In den letzten Monaten wurden viele Unternehmen zu teils drastischen Veränderungen gezwungen – in ihren Prozessen, Strukturen aber auch im Hinblick auf das Führungsverständnis. 

HR-Experte Dr. Andreas Kricsfalussy verrät im Interview mit Personalwirtschaft.de auf was es in Zukunft ankommt. Die wichtigsten Erkenntnisse haben wir im folgenden zusammengefasst.

Hierarchisch und bürokratisch begründete Autoritäten sowie der patriarchalische Führungsstil kommen insbesondere bei der Generation Y und Z nicht gut an. Aufgrund ihres ausgeprägten demokratischen Führungsverständnisses und ihren Anspruch an Sinnhaftigkeit der Führung, definiert sich Führung heute anders.

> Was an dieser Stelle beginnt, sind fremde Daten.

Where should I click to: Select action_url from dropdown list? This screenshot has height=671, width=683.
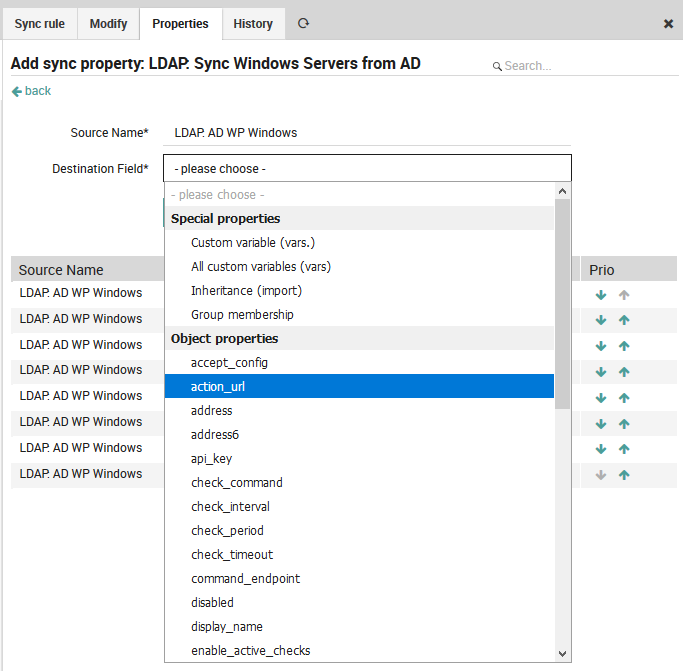[x=360, y=387]
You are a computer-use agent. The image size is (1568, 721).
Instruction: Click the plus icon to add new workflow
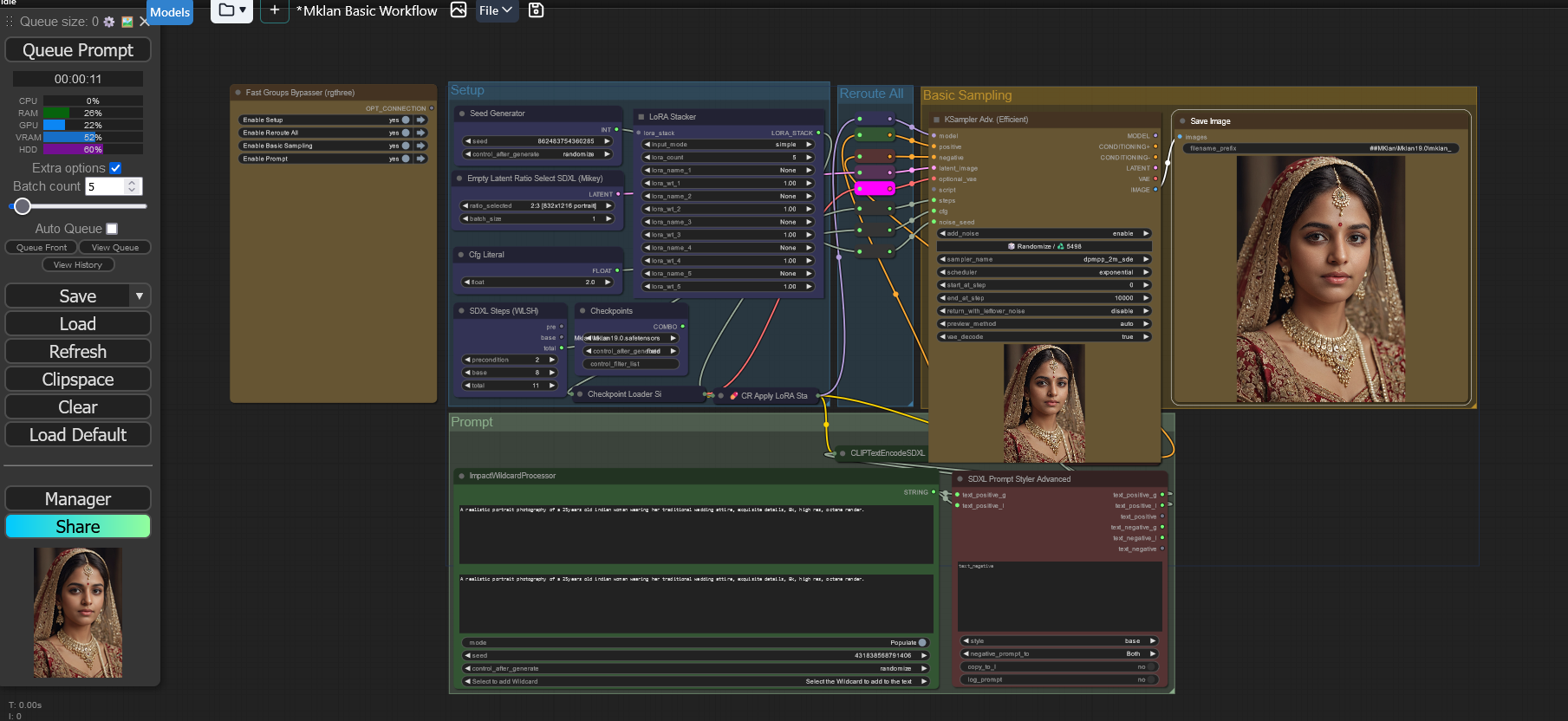coord(274,10)
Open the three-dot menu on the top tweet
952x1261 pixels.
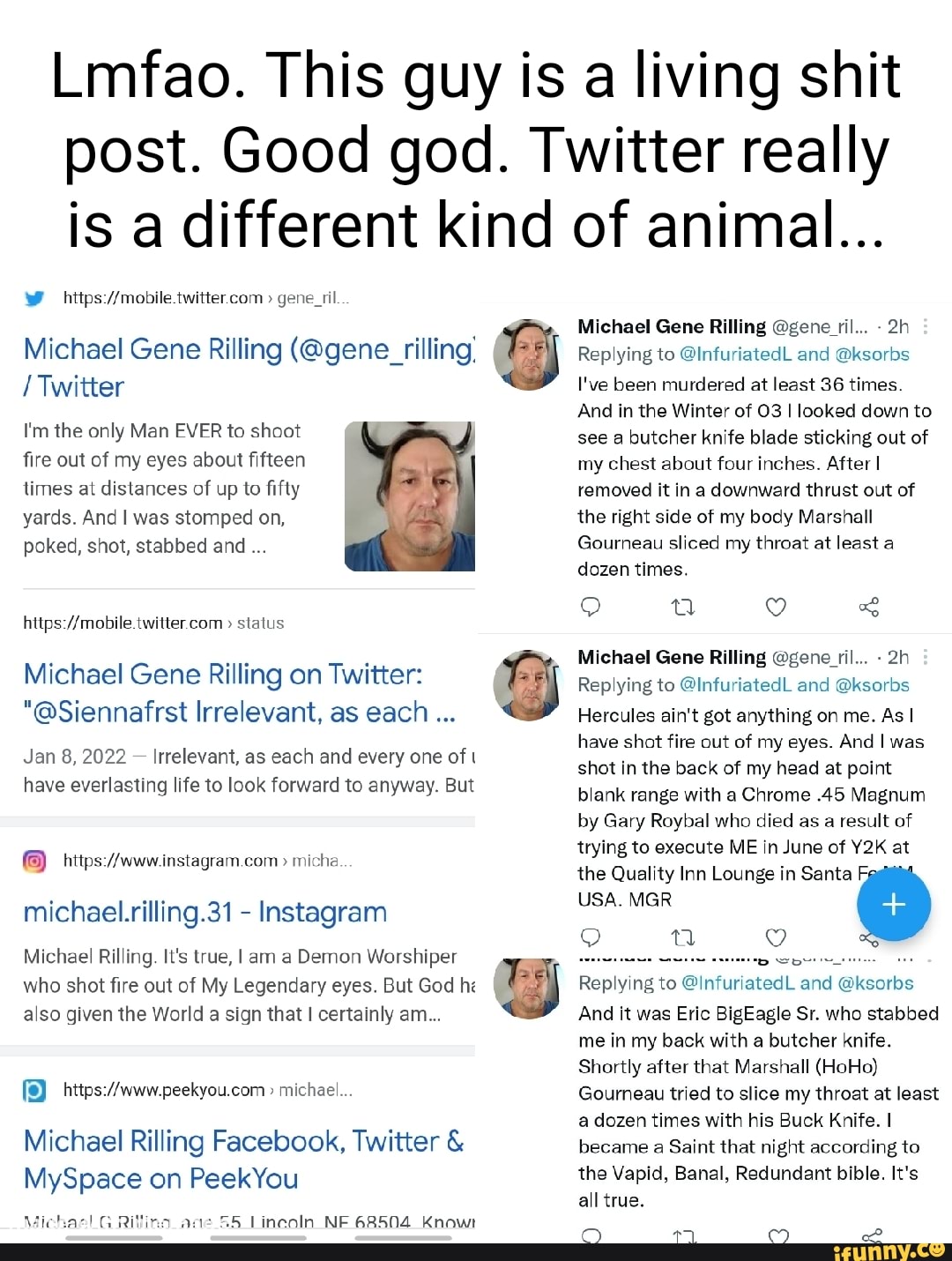(x=924, y=325)
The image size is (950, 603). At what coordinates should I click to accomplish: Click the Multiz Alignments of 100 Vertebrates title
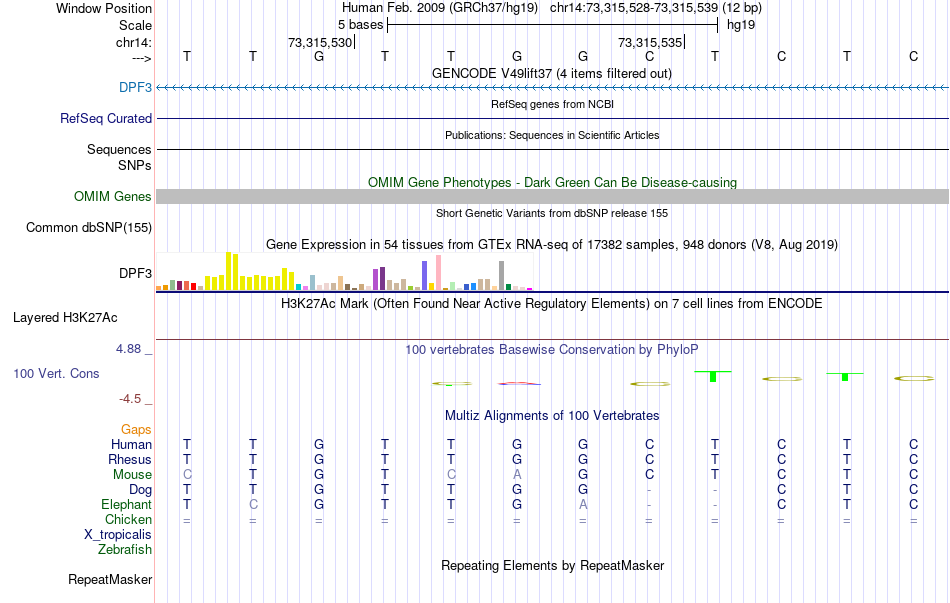tap(552, 416)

Unternehmen, die ihre Organisation weiterentwickeln und den Anschluss an die Marktbegleiter nicht verlieren möchten, bedürfen einer tiefgreifenden Transformation. Wie diese aussehen könnte? 

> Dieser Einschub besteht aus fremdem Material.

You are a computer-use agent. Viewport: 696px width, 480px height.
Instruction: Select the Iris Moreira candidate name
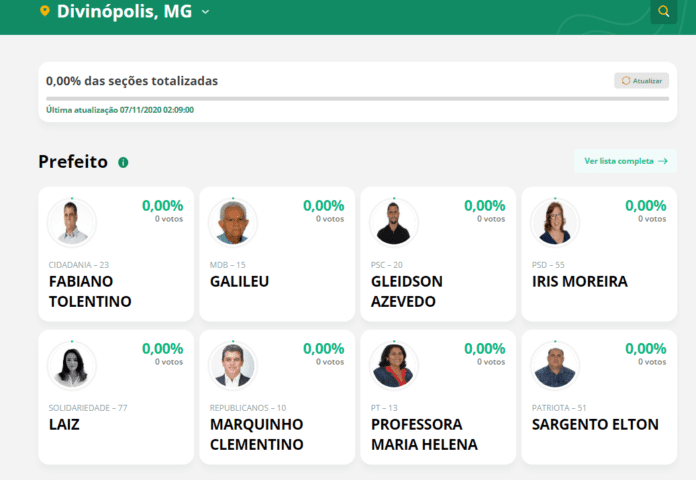point(580,282)
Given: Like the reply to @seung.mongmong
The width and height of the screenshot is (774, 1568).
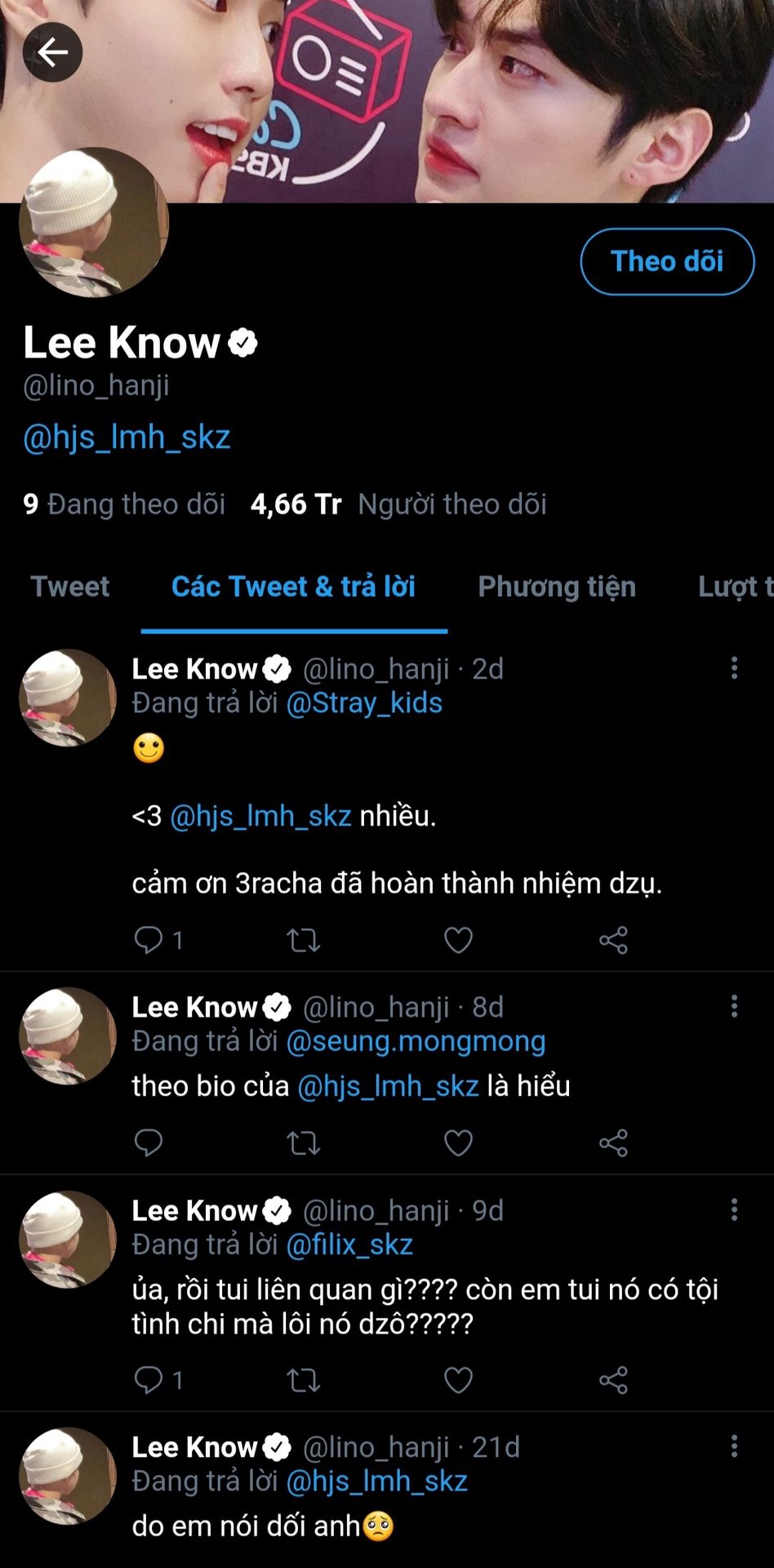Looking at the screenshot, I should pyautogui.click(x=458, y=1143).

  1. Zukünftig ist die Fähigkeit zur interaktiven und Führung übergreifenden Zusammenarbeit ein wichtiger Punkt. Daher gilt es, eine teamorientierte, interdisziplinäre und kollaborative Kultur zu schaffen. 
  2. Auch Resilienz und Vertrauen werden immer wichtiger. Nur so gelingt es, sich an permanent ändernde Anforderungen anzupassen und Krisen möglichst unbeschadet zu überstehen. 
  3. Unsicherheiten sollte man zukünftig mit einer Einstellungsänderung begegnen. Das hilft Misserfolge und das Scheitern als lehrreiche Erfahrung zu verstehen, um es beim nächsten mal besser zu machen.  
  4. Kollaborationen müssen ermöglicht, Argumente und Gegenargumente gehört sowie Kritik und Lob ausgetauscht werden. Nur so kann zwischen Führungskräften und Mitarbeitenden ein Zusammengehörigkeitsgefühl entstehen.